Disease Risk Prediction

Developing risk prediction frameworks for correlated data.
Ongoing @ Lin Lab

Joint estimation of millions of genetic variants to account for correlated observations in Biobank-scale data for predicting disease risk and progression.


The development of genome-wide polygenic risk scores (PRS) enables early disease diagnosis, careful patient stratification, and genomically-enhanced treatment plans. Despite this clear clinical need for accurate risk assessment, an open question is how to correctly account for correlated data due to familial relatedness and longitudinal health records in training cohorts, for example as a results of familial relatedness or longitudinal observation. Given that there is a lack of strategies available to efficiently derive disease onset and progression insights from correlated data, here we introduce a statistically rigorous risk prediction framework to solve this problem. We hypothesize that through mixed-effects modeling, we can account for correlation among observations and derive more accurate disease risk and even progression insights. We validate our approach through simulation and apply it to Biobank data, and we argue that it is indeed time to include polygenic risk prediction in the clinical setting.

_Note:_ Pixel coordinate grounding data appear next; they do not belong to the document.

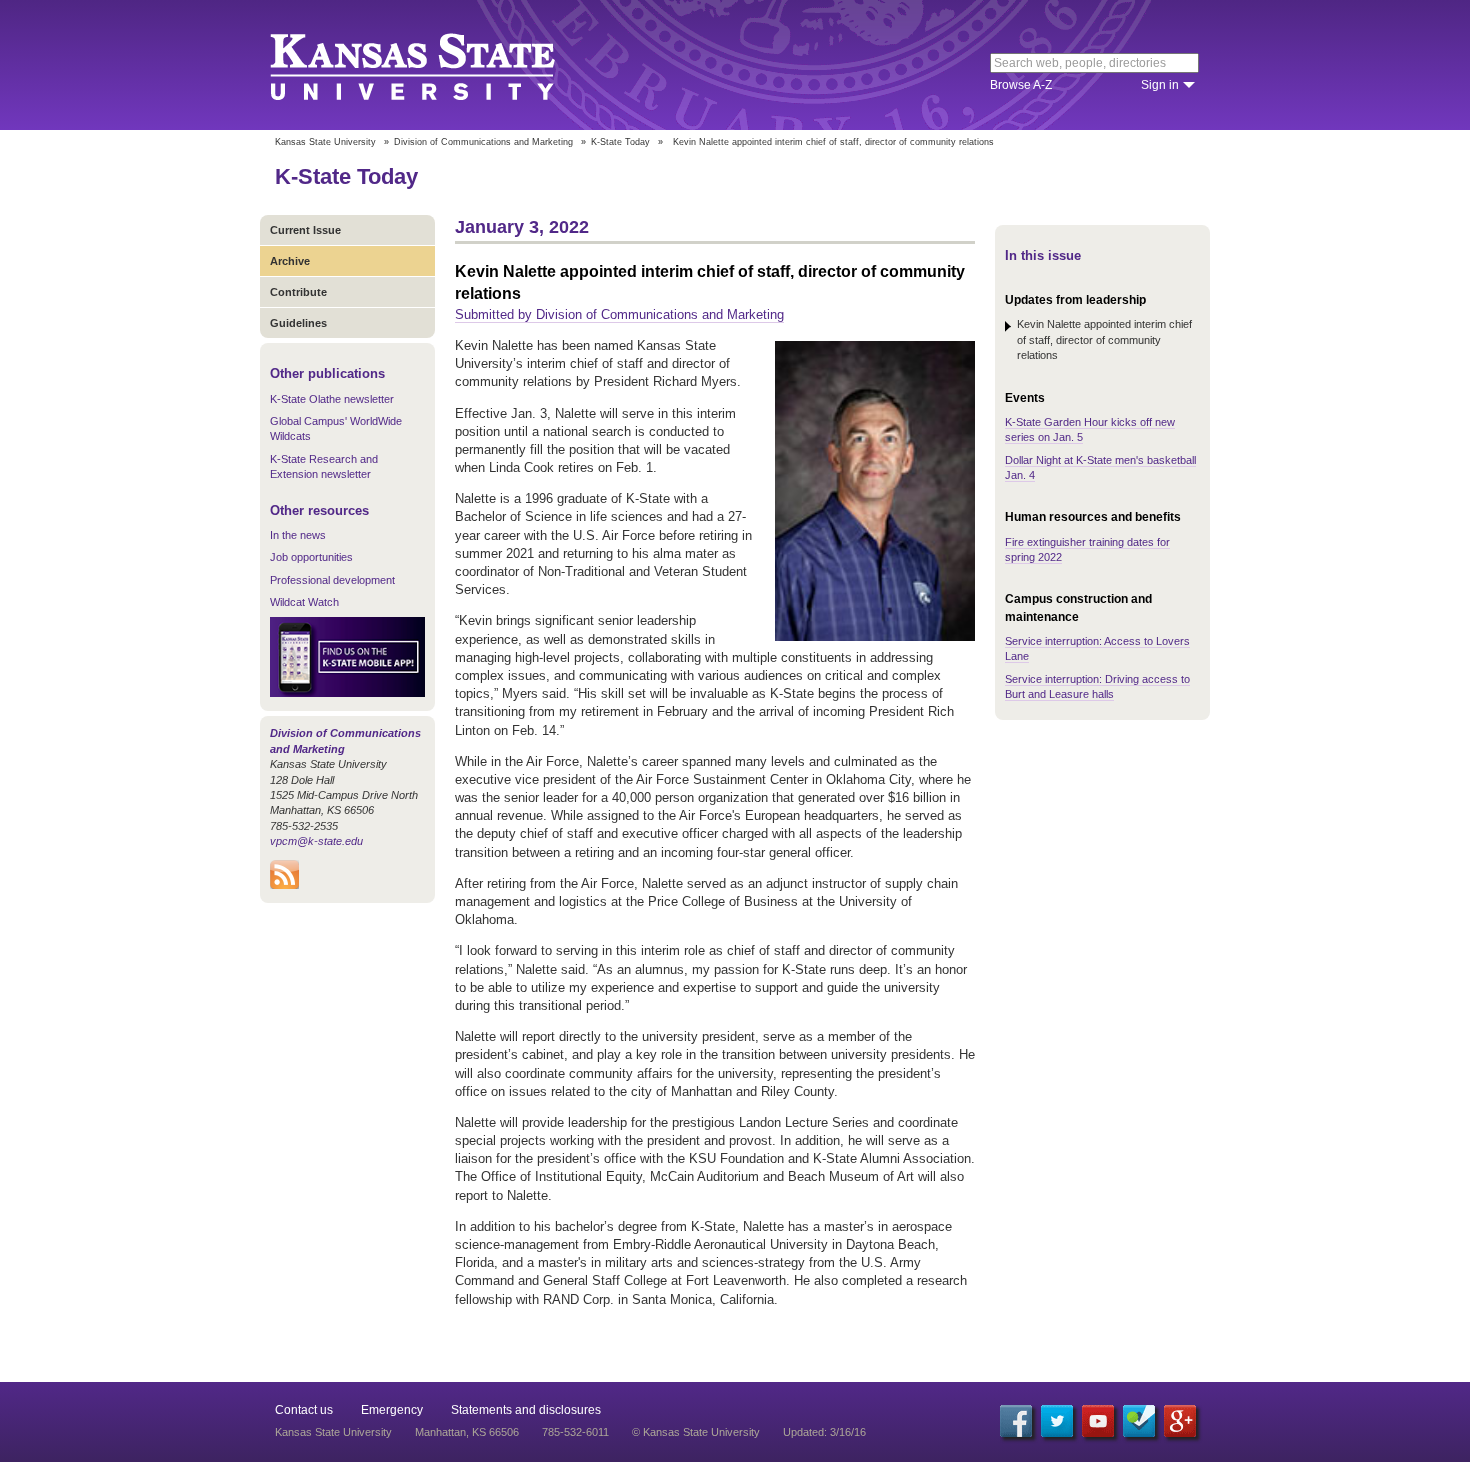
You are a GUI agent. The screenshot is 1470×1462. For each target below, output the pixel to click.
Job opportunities (311, 557)
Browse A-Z (1021, 85)
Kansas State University (437, 65)
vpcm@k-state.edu (316, 841)
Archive (290, 261)
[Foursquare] (1139, 1421)
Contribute (298, 292)
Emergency (392, 1410)
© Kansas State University (696, 1432)
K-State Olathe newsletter (332, 399)
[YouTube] (1098, 1421)
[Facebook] (1016, 1421)
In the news (298, 535)
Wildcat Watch (304, 602)
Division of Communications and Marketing (483, 142)
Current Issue (305, 230)
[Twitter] (1057, 1421)
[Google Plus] (1180, 1421)
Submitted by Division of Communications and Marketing (619, 314)
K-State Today (620, 142)
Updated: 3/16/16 (824, 1432)
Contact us (304, 1410)
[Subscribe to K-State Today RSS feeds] (284, 885)
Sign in (1160, 85)
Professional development (332, 580)
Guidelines (298, 323)
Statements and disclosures (526, 1410)
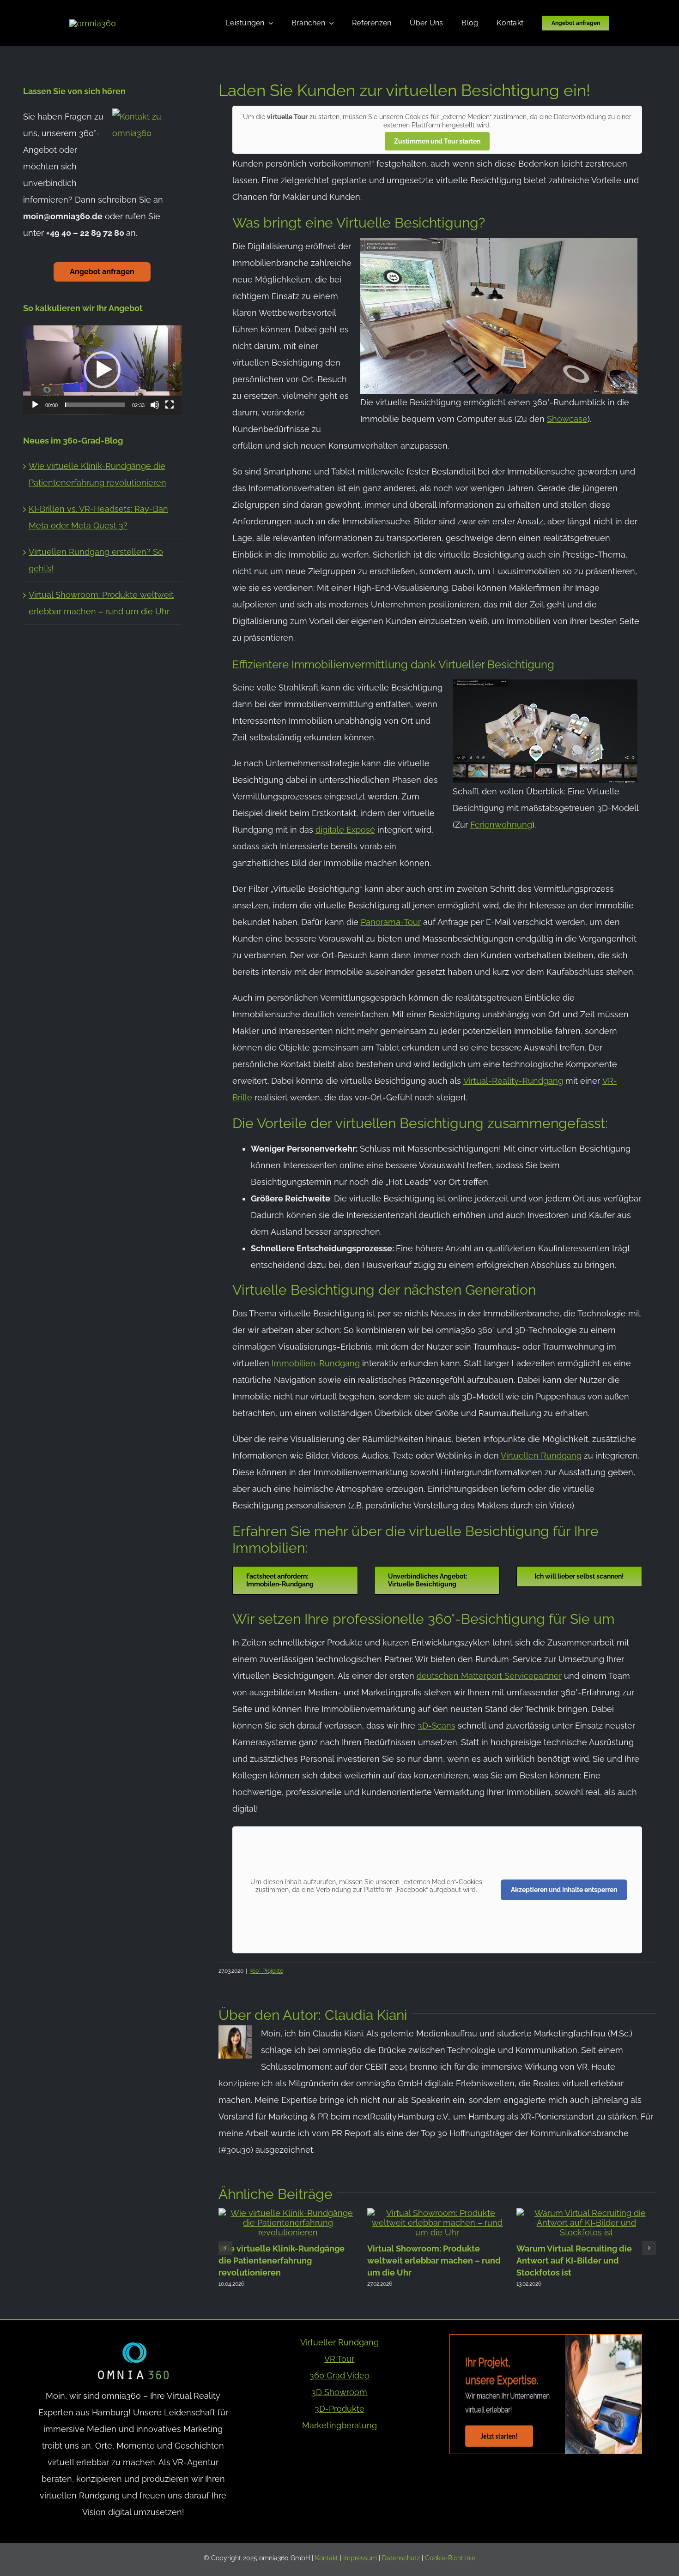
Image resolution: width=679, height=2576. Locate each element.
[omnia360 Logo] (92, 23)
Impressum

In particular, we have the following aims:

  • Introduce a unified statistical framework for polygenic risk score prediction in the presence of correlated data, leveraging mixed effects modeling.
  • Evaluate the performance of this new approach via simulation across several genetic architectures. Specifically, we will simulate related cohorts and longitudinal clinical records and compare the performance and accuracy of our approach to that of existing methods.
  • Apply our approach to compute PRS for common complex diseases in the UK Biobank and demonstrate the potential of our method for clinical translation of polygenic prediction.